I'm working writing some R extensions on C (C functions to be called from R).

My code needs to compute a statistic using 2 different datasets at the same time, and I need to perform this with all possible pair combinations. Then, I need all these statistics (very large arrays) to continue the calculation on the C side. Those files are very large, typically ~40GB, and that's my problem.

To do this on C called by R, first I need to load all the datasets in R to pass them then to the C function call. But, ideally, it is possible to maintain only 2 of those files on memory at the same time, following the sequence if I were able to access the datasets from C or Fortran directly:

open  file1 - open file2 - compute cov(1,2)
close file2
hold  file1 - open file3 - compute cov(1,3)
... // same approach

This is fine on R because I can load/unload files, but when calling C or Fortran I haven't any mechanism to load/unload files. So, my question is, can I read .Rdata files from Fortran or C directly, being able to open/close them? Any other approaches to the problem?
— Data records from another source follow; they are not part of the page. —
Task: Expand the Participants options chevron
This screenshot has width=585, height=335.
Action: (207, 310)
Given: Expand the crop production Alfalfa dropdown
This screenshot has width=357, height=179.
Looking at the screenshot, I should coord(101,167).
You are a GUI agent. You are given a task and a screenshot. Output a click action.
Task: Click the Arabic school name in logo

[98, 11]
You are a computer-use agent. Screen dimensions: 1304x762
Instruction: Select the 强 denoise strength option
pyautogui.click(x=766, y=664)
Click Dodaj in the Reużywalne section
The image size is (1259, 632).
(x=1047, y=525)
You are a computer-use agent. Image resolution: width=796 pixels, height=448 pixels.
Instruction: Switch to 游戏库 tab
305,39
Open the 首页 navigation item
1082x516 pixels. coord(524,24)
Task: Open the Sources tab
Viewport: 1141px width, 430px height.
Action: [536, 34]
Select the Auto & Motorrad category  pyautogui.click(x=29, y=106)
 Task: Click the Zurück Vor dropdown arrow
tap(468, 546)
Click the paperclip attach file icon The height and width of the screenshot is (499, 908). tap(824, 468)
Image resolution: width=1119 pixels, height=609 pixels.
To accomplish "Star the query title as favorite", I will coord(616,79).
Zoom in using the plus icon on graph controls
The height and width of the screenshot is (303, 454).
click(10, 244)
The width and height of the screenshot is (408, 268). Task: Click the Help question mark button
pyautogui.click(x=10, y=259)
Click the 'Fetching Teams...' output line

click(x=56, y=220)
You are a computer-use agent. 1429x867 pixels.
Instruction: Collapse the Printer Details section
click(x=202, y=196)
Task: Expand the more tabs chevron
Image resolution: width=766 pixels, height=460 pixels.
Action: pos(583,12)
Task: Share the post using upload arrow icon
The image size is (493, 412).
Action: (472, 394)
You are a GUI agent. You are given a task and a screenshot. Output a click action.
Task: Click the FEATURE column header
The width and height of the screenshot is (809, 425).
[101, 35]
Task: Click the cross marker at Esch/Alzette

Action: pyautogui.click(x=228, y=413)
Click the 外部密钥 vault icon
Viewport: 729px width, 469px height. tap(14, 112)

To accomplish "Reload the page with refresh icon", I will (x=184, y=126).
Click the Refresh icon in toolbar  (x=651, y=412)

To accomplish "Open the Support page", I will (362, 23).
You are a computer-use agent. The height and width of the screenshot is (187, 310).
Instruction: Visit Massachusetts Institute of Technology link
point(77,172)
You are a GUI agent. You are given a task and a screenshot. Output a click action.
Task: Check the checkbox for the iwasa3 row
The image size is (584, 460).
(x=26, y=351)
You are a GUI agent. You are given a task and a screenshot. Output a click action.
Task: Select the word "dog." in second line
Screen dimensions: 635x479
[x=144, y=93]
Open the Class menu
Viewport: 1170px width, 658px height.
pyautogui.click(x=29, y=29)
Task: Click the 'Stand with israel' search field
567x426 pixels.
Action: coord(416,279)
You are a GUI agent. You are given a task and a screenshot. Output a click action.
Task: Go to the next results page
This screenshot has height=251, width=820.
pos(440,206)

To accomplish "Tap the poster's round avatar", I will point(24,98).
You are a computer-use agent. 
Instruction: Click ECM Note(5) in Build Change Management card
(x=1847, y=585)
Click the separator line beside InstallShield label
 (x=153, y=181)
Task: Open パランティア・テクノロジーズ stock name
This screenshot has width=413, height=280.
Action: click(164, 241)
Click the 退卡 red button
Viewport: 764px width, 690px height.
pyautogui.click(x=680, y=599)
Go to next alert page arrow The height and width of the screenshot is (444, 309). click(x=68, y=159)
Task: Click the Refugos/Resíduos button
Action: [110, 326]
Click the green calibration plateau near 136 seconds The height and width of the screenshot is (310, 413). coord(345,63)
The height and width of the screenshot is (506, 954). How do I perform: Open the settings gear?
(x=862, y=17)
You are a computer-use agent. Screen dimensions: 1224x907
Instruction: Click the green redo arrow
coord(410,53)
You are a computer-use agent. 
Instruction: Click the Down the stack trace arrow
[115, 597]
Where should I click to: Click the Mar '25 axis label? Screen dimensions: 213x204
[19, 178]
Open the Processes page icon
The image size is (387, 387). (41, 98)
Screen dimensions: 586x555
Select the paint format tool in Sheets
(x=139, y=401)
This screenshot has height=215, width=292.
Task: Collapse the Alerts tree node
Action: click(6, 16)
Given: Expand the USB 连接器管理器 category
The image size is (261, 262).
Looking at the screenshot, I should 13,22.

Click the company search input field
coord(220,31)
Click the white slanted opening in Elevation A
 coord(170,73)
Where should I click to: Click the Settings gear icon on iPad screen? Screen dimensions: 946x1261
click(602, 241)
As far as I've read, the answer is no. So, I'm considering to move from Rdata to HDF5.

回答1:

It is not too hard to call R functions from C, using the .Call interface. So write an R function that inputs the data, and invoke that from C. When you're done with one file, UNPROTECT() the data you've read in. This is illustrated in the following

## function that reads my data in from a single file
fun <- function(fl)
    readLines(fl)

library(inline)  ## party trick -- compile C code from within R
doit <- cfunction(signature(fun="CLOSXP", filename="STRSXP", env="ENVSXP"), '
    SEXP lng = PROTECT(lang2(fun, filename)); // create R language expression
    SEXP ans = PROTECT(eval(lng, env));       // evaluate the expression
    // do things with the ans, e.g., ...
    int len = length(ans);
    UNPROTECT(2);                     // release for garbage collection
    return ScalarInteger(len);        // return something
')

doit(fun, "call.R", environment())

A simpler approach is to invert the problem -- read two data files in, then call C with the data.